Same session factory, but configured in the other way. As the backend we use AMQBackendQueueProcessor - our own implementation, shown for a while, not the standard "lucene" implementation. Our implementation will delegate all hibernate search insert/update requests to the listnening frontend RemoteHibernateSearchController, through the JMS queue named "queue.search".
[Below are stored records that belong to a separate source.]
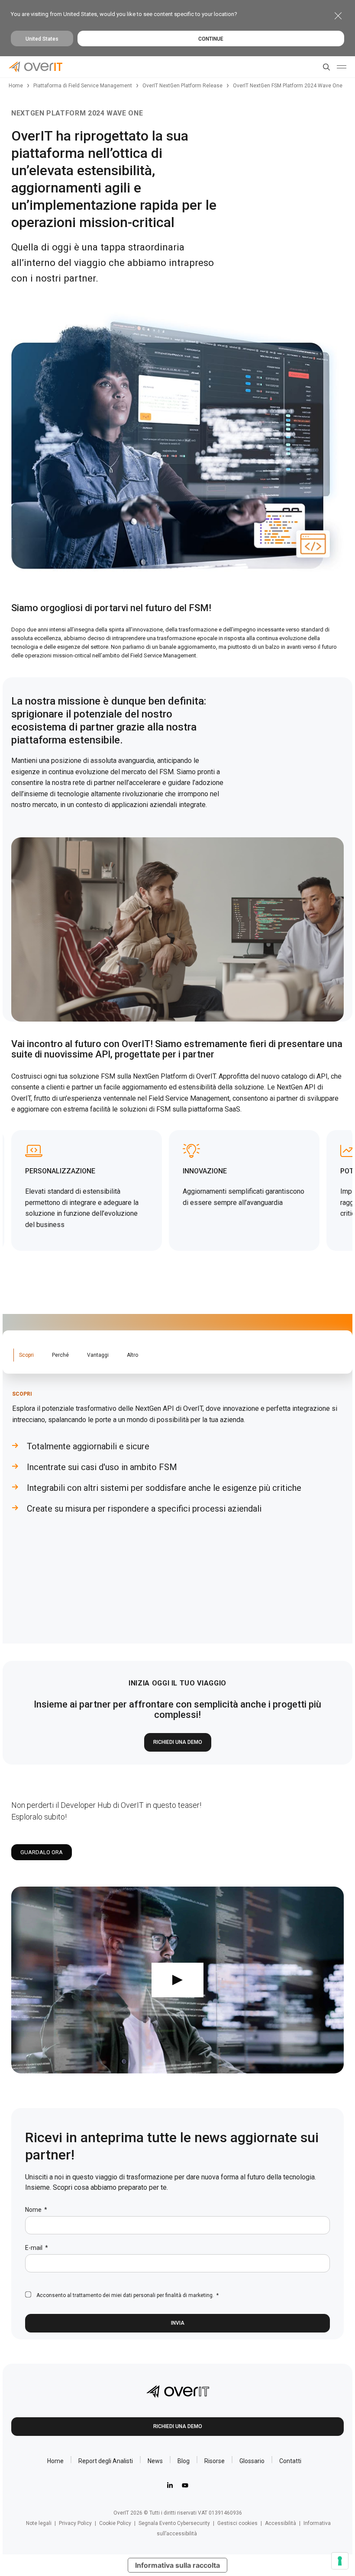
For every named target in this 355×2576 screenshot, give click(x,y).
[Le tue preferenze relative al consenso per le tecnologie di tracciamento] (340, 2561)
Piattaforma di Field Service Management (82, 86)
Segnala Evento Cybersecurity (174, 2523)
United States (42, 39)
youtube (185, 2485)
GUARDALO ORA (41, 1852)
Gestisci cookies (237, 2523)
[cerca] (324, 67)
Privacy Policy (75, 2523)
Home (16, 86)
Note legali (39, 2523)
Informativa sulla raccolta (177, 2565)
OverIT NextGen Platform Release (182, 86)
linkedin (170, 2485)
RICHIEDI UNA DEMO (177, 1742)
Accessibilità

I need to mention here a thing. The integration server doesn't use hibernate search for searching at all (it is only insert/update oriented). But if we have enabled hibernate session for integration server, we need to have at least some index to work. This index won't be updated ever (AMQBackendQueueProcessor will delegate all updates to frontend index through JMS) and will never be read. So I decided to use "ram" provider, which holds whole this few-bytes index in RAM memory. You can, anyway, use any implementation you want - this is only a fake index.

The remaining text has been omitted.